_Task material_.
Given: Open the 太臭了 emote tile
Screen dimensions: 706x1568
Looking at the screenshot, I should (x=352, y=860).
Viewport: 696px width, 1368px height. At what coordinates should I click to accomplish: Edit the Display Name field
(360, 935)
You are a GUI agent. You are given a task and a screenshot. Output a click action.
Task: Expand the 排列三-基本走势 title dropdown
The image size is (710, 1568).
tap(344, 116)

...

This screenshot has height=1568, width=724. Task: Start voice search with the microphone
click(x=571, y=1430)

_Required work_. Copy the lines from the one containing "This screenshot has" to the one containing "click(x=571, y=1430)", replacing "microphone" with "mic icon" and leaving everything else unchanged.

_Solution_.
This screenshot has height=1568, width=724. Task: Start voice search with the mic icon
click(x=571, y=1430)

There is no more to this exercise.